> EXERCISE
Take every line from the data that has the word "grid" in it.

----- EXTRACTED MATERIAL -----

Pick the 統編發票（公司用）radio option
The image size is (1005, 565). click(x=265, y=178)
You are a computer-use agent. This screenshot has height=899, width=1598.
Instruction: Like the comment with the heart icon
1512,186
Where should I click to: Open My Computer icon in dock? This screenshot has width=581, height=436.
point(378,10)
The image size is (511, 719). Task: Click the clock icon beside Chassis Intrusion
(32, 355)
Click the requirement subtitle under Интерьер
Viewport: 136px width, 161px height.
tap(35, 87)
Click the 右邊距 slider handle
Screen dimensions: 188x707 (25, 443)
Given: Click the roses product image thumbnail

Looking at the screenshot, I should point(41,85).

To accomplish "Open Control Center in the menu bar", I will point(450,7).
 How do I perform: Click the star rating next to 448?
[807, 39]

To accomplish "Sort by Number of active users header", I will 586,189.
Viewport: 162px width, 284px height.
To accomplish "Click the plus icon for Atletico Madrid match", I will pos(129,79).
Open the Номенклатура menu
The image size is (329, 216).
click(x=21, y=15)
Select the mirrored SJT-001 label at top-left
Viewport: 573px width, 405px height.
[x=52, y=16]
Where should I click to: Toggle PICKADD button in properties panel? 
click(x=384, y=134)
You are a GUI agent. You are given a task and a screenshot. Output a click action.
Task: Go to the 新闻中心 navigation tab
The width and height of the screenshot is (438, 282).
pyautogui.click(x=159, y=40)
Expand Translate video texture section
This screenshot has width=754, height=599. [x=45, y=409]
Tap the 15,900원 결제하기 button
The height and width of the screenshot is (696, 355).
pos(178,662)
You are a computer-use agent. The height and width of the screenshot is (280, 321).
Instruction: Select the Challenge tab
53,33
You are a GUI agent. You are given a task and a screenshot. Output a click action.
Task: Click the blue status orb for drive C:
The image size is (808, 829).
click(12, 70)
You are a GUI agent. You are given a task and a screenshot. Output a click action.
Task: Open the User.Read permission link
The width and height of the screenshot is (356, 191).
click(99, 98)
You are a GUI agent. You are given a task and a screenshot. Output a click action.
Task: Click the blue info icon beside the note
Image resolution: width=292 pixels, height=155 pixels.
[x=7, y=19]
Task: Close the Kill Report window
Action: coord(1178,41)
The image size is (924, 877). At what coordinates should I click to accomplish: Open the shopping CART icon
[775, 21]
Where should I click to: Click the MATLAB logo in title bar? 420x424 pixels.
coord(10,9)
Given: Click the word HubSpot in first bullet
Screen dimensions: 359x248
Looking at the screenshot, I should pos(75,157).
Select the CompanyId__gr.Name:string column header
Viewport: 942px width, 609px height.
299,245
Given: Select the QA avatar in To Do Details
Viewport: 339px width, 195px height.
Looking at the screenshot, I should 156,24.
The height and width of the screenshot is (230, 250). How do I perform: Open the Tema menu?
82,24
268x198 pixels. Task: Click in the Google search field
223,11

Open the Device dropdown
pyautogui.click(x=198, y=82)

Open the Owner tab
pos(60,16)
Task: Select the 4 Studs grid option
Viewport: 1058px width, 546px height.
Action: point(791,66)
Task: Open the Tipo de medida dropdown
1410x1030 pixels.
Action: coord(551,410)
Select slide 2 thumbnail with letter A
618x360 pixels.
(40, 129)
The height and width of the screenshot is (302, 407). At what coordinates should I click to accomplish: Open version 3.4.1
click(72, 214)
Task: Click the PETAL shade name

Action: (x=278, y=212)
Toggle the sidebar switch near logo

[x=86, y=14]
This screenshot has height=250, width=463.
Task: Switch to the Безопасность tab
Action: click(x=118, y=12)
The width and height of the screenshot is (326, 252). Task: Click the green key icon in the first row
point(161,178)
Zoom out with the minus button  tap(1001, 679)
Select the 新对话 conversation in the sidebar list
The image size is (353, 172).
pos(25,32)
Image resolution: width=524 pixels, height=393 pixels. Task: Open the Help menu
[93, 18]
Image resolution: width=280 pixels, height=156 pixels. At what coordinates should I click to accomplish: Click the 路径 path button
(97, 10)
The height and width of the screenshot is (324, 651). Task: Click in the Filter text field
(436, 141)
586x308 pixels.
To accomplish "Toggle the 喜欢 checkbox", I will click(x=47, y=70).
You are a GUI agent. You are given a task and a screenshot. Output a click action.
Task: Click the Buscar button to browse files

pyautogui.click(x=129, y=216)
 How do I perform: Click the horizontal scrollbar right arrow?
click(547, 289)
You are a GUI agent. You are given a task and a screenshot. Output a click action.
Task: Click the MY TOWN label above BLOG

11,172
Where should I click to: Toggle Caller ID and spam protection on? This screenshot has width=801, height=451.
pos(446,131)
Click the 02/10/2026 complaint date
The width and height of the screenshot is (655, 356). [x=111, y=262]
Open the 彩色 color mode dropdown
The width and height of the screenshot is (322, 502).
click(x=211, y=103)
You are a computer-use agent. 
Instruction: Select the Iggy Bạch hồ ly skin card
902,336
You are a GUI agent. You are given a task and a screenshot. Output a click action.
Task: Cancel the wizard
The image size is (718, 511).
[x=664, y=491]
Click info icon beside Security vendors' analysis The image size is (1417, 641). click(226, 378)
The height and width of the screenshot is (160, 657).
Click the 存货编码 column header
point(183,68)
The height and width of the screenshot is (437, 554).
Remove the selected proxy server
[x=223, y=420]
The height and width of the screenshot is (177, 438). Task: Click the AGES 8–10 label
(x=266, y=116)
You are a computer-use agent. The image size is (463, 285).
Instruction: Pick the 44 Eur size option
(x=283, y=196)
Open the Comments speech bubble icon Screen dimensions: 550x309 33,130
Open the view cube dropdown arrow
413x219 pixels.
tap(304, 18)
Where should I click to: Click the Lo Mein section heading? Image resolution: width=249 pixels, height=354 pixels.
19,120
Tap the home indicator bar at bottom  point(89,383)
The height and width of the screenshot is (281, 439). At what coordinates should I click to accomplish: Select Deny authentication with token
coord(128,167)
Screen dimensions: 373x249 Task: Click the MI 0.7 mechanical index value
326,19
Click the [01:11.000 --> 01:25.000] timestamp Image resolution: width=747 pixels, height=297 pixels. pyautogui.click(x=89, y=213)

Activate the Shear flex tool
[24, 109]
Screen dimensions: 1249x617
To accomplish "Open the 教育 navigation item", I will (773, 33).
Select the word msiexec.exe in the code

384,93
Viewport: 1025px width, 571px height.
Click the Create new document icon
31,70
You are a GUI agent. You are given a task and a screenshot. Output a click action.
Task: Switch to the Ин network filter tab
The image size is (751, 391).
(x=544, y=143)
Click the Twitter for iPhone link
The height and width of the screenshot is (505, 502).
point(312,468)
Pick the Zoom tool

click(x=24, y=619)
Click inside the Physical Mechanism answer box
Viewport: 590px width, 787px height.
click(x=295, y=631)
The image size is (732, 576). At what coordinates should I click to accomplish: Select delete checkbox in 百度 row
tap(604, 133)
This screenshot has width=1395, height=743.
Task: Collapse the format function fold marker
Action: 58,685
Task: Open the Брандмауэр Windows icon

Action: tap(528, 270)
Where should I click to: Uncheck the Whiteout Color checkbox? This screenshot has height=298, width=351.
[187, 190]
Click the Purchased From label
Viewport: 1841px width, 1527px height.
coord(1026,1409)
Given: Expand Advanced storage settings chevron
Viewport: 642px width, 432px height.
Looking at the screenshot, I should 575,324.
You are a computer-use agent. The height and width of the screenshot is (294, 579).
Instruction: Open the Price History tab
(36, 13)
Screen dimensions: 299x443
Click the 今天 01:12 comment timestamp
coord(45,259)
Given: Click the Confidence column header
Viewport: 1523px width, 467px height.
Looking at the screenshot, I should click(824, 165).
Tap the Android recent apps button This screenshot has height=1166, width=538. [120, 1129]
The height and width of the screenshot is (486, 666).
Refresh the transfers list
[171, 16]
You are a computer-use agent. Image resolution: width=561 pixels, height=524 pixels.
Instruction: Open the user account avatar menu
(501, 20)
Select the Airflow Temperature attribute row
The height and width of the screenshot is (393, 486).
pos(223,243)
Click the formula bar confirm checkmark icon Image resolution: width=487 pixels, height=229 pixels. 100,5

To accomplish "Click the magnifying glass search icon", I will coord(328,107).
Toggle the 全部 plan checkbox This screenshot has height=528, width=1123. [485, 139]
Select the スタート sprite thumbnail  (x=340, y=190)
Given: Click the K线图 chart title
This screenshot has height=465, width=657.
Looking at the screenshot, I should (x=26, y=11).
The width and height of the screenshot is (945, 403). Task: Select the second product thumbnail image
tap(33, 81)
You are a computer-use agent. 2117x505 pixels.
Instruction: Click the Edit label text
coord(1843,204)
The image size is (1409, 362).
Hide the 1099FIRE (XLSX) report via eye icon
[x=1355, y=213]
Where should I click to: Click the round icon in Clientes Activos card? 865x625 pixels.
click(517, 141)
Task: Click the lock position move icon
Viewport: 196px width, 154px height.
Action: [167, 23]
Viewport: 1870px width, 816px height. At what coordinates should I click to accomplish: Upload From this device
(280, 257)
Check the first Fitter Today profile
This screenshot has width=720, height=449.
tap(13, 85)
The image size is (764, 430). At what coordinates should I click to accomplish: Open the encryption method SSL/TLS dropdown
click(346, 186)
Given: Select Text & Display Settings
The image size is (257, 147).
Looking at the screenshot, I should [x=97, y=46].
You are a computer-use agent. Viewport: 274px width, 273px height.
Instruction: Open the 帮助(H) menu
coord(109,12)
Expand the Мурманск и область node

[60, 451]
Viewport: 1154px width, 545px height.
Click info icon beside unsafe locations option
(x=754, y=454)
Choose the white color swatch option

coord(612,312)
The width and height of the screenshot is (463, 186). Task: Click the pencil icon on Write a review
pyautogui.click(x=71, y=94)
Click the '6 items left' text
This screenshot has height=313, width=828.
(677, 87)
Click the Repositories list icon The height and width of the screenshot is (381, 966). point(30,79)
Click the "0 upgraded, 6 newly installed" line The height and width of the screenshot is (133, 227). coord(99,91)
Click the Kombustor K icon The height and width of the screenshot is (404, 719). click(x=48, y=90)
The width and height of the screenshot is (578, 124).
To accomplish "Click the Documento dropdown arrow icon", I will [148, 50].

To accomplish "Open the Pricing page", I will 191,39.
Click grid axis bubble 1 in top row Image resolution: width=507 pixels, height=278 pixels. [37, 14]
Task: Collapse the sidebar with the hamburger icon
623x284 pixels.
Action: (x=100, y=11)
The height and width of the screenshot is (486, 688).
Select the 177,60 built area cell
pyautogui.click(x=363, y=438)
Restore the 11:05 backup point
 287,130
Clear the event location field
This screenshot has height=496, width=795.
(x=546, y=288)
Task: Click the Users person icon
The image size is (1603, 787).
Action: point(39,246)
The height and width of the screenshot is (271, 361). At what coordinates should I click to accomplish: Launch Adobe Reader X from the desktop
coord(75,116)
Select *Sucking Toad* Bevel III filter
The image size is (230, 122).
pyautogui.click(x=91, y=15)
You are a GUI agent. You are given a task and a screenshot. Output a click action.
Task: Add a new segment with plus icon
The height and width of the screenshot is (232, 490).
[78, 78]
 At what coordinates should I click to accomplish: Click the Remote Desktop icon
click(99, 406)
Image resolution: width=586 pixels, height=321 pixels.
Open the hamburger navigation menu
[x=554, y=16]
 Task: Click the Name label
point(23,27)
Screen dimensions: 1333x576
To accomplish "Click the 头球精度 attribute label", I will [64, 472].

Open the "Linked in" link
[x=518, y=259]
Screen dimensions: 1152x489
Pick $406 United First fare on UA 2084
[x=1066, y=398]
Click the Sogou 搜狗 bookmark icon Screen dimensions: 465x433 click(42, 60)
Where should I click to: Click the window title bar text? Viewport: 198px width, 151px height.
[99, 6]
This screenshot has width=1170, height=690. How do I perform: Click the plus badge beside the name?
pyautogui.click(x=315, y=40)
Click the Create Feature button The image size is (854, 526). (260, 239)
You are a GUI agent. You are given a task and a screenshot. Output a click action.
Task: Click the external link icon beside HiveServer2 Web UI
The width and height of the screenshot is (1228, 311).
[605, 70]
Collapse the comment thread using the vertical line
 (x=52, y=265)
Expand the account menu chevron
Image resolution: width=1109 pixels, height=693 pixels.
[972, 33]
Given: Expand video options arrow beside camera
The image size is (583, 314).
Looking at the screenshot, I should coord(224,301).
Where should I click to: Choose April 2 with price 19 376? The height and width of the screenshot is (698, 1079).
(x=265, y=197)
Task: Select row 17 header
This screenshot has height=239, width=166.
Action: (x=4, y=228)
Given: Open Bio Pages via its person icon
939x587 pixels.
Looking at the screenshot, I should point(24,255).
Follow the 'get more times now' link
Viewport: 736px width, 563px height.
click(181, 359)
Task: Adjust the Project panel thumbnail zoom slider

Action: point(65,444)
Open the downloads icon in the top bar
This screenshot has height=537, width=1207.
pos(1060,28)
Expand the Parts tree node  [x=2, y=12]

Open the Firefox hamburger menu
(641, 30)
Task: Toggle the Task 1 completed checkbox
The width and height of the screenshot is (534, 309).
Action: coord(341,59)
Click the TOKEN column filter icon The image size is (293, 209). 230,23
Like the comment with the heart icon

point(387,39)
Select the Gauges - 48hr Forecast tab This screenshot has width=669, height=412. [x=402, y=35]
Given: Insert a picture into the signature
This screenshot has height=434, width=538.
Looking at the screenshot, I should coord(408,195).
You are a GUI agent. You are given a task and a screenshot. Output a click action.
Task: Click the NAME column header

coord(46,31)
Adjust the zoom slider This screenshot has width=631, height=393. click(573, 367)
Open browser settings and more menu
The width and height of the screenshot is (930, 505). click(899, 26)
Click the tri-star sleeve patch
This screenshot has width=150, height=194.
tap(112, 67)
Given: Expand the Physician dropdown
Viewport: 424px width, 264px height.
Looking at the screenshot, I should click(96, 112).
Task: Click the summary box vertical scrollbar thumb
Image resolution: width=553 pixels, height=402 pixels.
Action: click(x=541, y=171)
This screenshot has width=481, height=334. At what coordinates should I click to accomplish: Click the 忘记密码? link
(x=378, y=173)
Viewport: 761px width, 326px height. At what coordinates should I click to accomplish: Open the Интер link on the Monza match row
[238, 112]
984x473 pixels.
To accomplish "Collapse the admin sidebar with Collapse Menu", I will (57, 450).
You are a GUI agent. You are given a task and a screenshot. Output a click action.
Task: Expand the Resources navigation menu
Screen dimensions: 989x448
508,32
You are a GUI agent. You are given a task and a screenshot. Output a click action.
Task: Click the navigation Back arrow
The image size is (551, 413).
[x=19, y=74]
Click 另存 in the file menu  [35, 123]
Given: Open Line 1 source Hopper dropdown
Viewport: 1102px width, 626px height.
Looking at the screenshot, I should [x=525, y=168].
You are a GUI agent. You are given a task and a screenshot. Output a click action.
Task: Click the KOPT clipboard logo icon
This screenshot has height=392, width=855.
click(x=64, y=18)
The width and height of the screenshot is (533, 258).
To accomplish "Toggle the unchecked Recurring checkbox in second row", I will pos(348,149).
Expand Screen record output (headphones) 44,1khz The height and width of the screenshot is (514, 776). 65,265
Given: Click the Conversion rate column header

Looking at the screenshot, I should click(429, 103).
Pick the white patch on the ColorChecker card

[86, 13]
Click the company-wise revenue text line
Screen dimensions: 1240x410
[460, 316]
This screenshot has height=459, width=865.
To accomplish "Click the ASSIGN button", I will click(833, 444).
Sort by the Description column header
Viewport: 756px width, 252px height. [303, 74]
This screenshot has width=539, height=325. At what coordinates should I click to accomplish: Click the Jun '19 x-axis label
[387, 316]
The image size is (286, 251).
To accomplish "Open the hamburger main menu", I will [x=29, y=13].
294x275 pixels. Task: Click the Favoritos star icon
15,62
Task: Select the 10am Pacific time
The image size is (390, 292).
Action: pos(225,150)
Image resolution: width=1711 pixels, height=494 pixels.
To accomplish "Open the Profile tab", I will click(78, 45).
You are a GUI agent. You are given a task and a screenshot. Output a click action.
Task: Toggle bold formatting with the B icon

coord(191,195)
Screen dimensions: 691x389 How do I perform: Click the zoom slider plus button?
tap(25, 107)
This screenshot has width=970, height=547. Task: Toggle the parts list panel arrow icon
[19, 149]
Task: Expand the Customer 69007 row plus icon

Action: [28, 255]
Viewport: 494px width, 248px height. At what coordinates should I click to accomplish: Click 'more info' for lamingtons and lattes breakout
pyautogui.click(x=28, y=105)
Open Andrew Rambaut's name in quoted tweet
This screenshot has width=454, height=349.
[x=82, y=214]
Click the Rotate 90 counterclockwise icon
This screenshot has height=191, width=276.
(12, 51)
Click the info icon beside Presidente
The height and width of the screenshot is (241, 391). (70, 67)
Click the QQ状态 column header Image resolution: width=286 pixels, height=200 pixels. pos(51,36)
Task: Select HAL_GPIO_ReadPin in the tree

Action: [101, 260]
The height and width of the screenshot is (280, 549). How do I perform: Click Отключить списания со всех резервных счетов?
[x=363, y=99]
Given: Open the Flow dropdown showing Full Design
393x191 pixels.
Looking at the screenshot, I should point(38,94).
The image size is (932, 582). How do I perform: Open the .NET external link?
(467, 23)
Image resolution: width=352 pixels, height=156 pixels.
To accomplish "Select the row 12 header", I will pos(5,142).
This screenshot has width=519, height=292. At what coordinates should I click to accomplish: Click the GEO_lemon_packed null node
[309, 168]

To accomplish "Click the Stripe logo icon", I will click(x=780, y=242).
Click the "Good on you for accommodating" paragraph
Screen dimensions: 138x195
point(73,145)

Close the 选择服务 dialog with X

-----

> RESPONSE
Task: Select the 4 Studs grid option
Click grid axis bubble 1 in top row Image resolution: width=507 pixels, height=278 pixels. [37, 14]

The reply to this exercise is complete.